*AVAILABLE RECORDS*
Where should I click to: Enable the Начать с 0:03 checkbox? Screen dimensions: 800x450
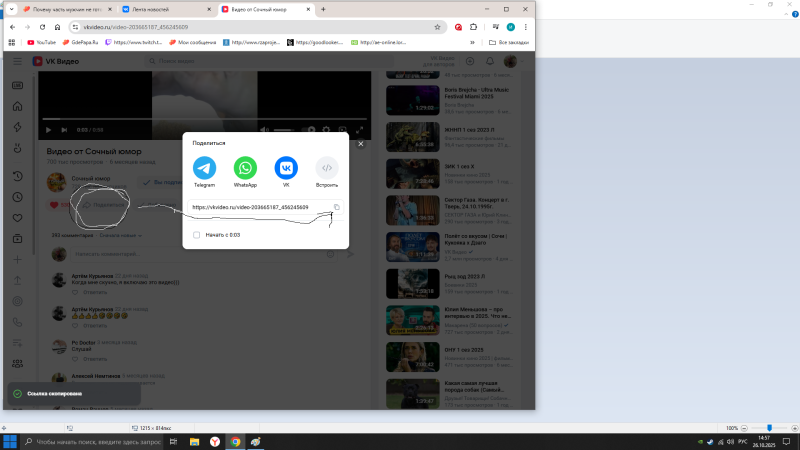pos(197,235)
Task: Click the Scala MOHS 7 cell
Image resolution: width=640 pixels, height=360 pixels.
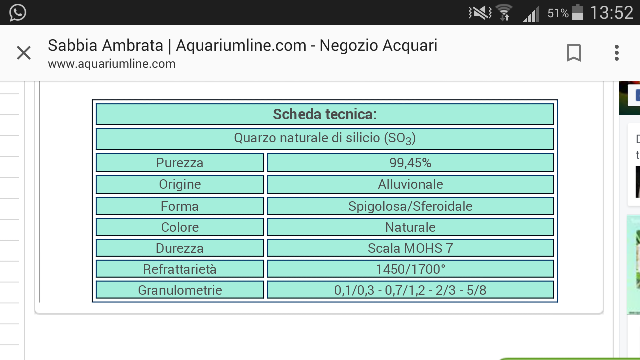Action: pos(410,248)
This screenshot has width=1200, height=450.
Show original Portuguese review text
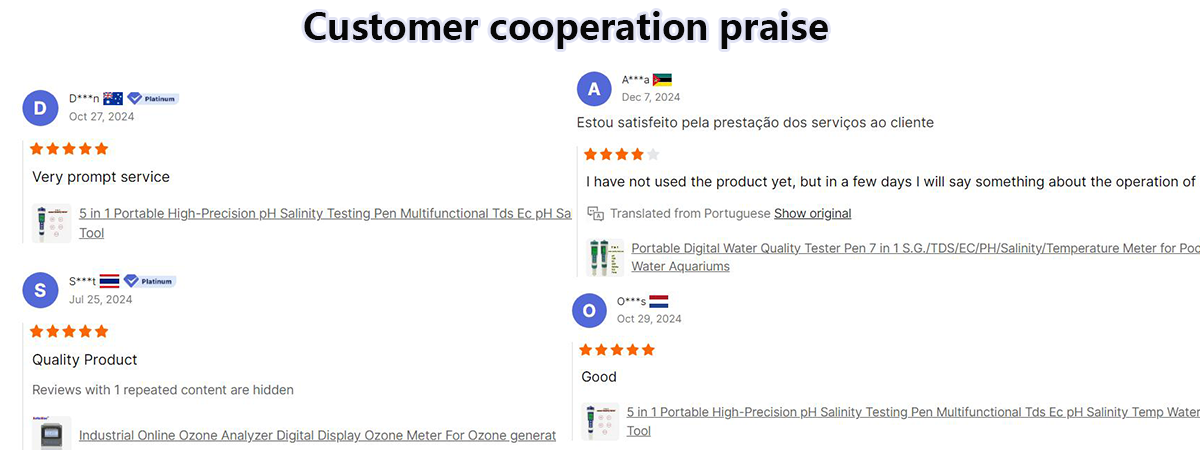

* * *

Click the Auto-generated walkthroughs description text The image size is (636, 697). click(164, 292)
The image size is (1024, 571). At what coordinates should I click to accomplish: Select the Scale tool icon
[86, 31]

--

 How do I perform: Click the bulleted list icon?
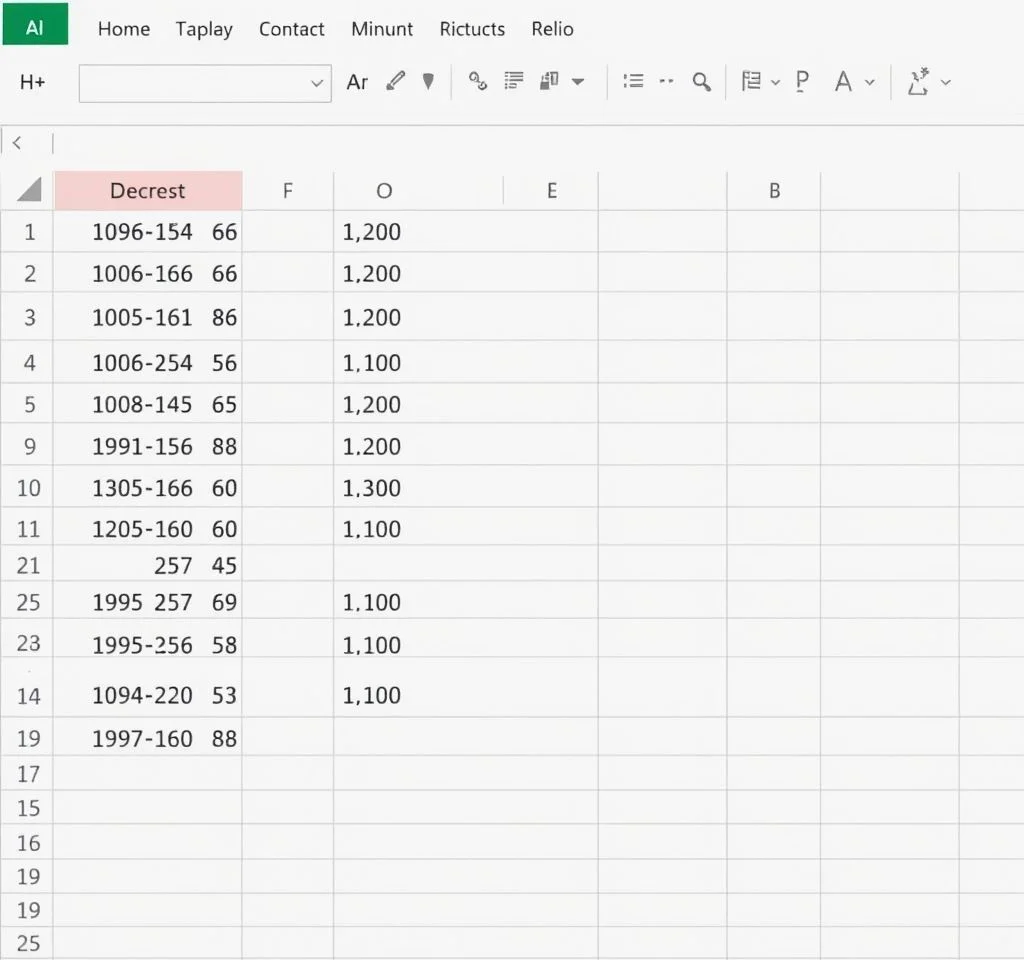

*WORK ITEM*
Print the line above containing "Where should I", the line containing "Show original Portuguese review text", and everything between them, exactly as written. Pictures stay out.

*RESPONSE*
Where should I click to: Enable the Начать с 0:03 checkbox? Screen dimensions: 800x450
pos(197,235)
Task: Click the Scala MOHS 7 cell
Image resolution: width=640 pixels, height=360 pixels.
Action: pos(410,248)
This screenshot has width=1200, height=450.
Show original Portuguese review text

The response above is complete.